▶ [展示文本]:

HDU 6621 K-th Closest Distance（2019HDU多校赛第4场）

题目传送门

Time Limit: 20000/15000 MS (Java/Others) Memory Limit: 524288/524288 K (Java/Others)

Problem Description

You have an array: a1, a2, …, an and you must answer for some queries.
For each query, you are given an interval [L, R] and two numbers p and K. Your goal is to find the Kth closest distance between p and aL, aL+1, …, aR.
The distance between p and ai is equal to |p - ai|.
For example:
A = {31, 2, 5, 45, 4 } and L = 2, R = 5, p = 3, K = 2.
|p - a2| = 1, |p - a3| = 2, |p - a4| = 42, |p - a5| = 1.
Sorted distance is {1, 1, 2, 42}. Thus, the 2nd closest distance is 1.

Input

The first line of the input contains an integer T (1 <= T <= 3) denoting the number of test cases.
For each test case:
The first line contains two integers n and m (1 <= n, m <= 10^5) denoting the size of array and number of queries.
The second line contains n space-separated integers a1, a2, …, an (1 <= ai <= 10^6). Each value of array is unique.
Each of the next m lines contains four integers L’, R’, p’ and K’.
From these 4 numbers, you must get a real query L, R, p, K like this:
L = L’ xor X, R = R’ xor X, p = p’ xor X, K = K’ xor X, where X is just previous answer and at the beginning, X = 0.

▶ [所给材料]:
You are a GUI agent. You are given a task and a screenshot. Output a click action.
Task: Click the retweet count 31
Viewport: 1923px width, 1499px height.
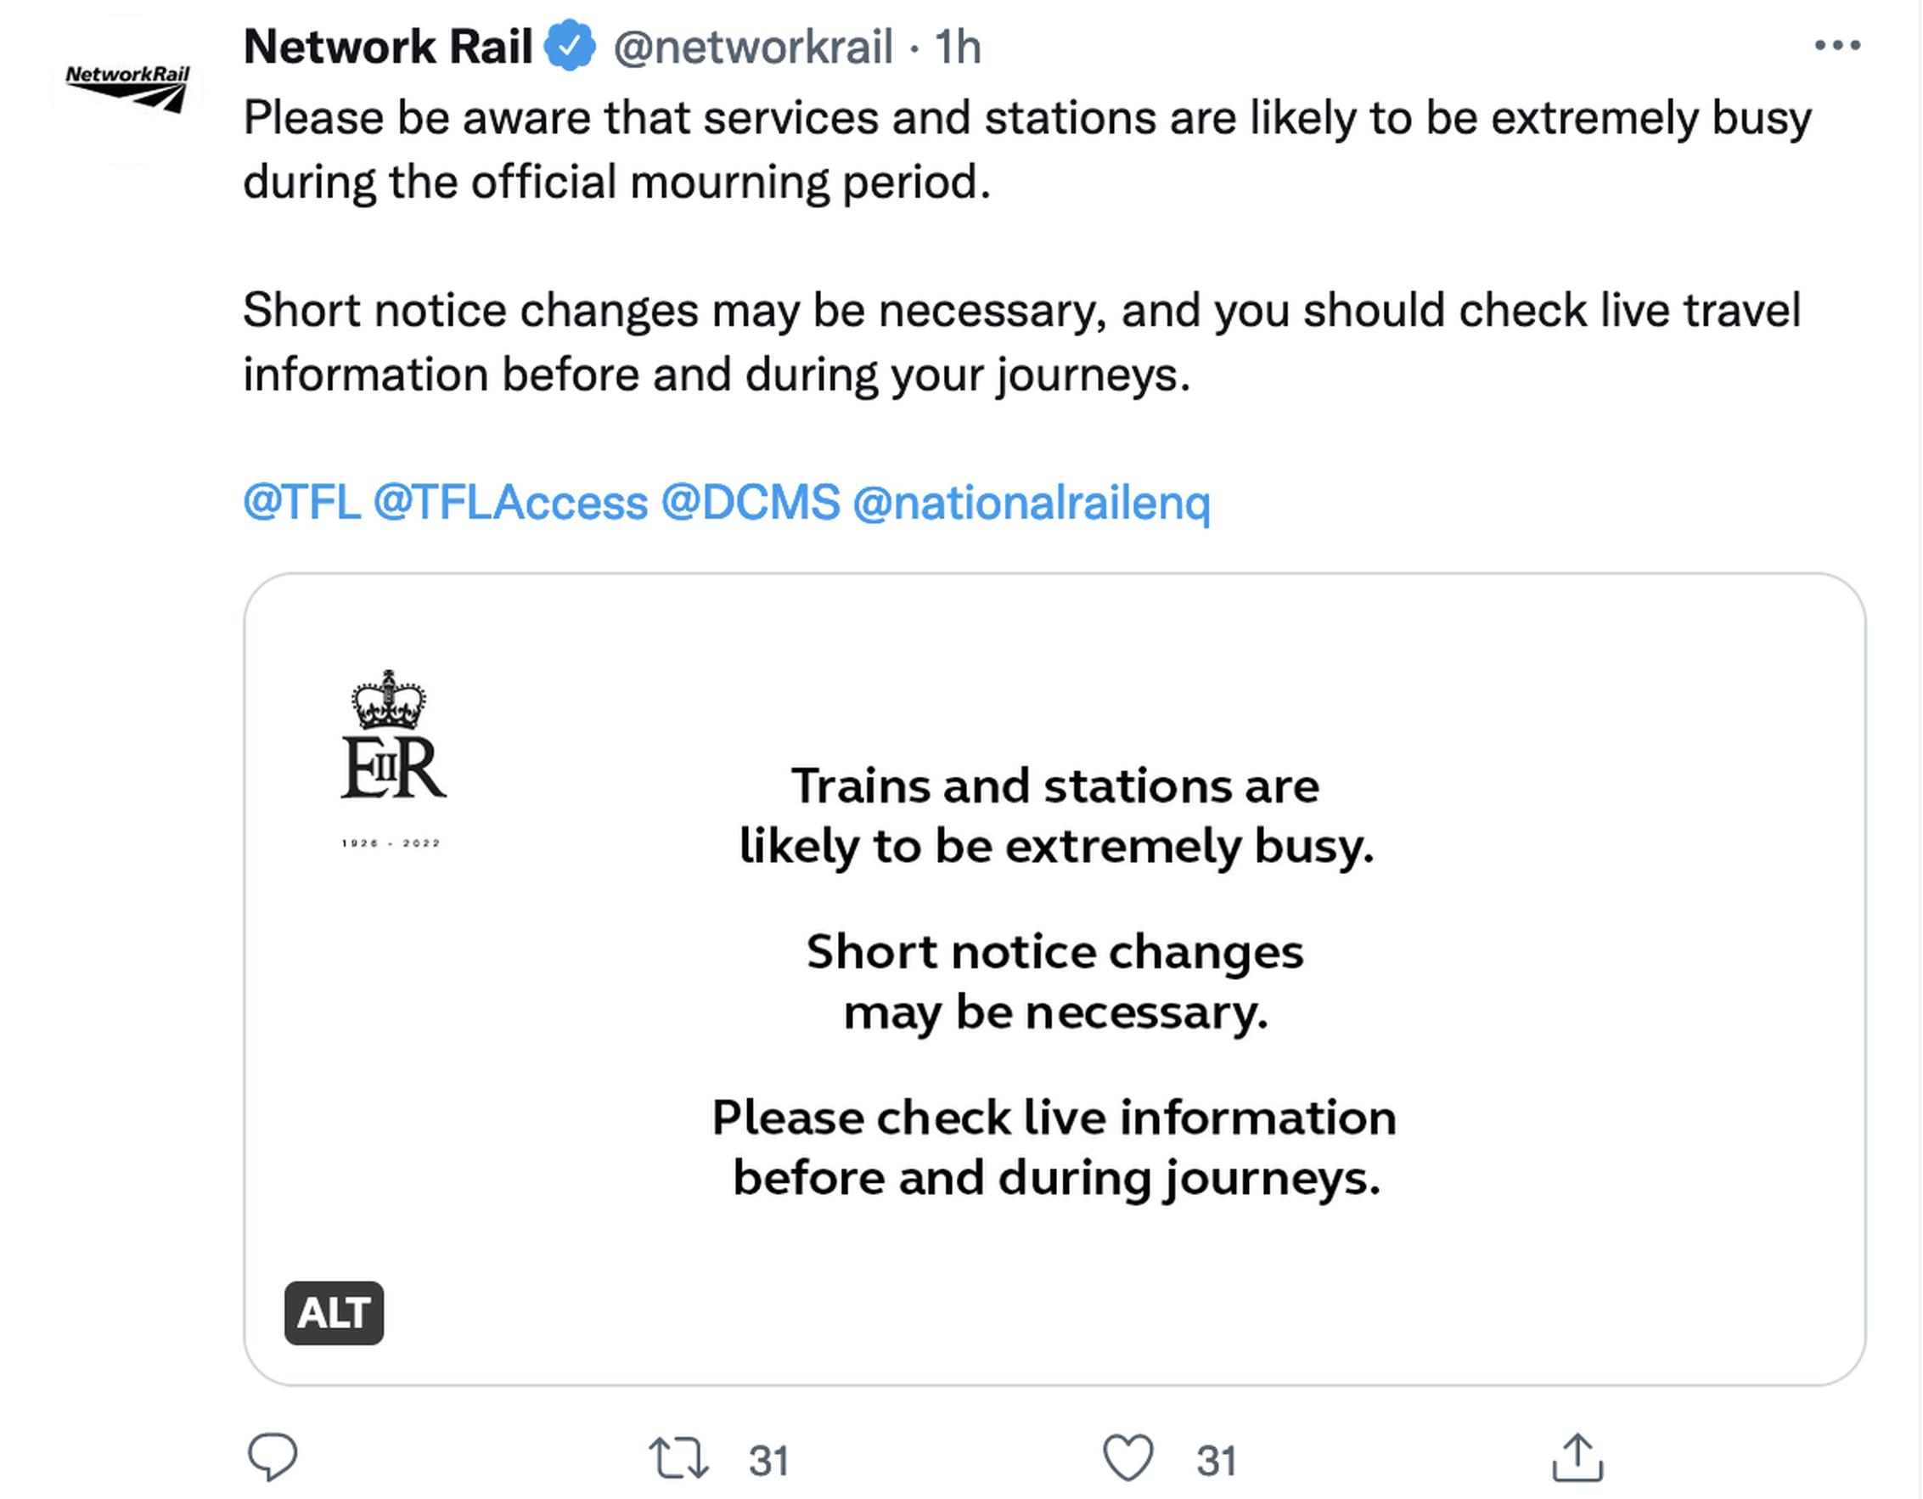pos(769,1461)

▶ [任务要求]: 把第K近距离题面中“Each of the”与“beginning, X = 0.”之间的部分（含首尾）再写一遍，并将其中的“previous answer”替换为“last answer”。

▶ [参考答案]:
Each of the next m lines contains four integers L’, R’, p’ and K’.
From these 4 numbers, you must get a real query L, R, p, K like this:
L = L’ xor X, R = R’ xor X, p = p’ xor X, K = K’ xor X, where X is just last answer and at the beginning, X = 0.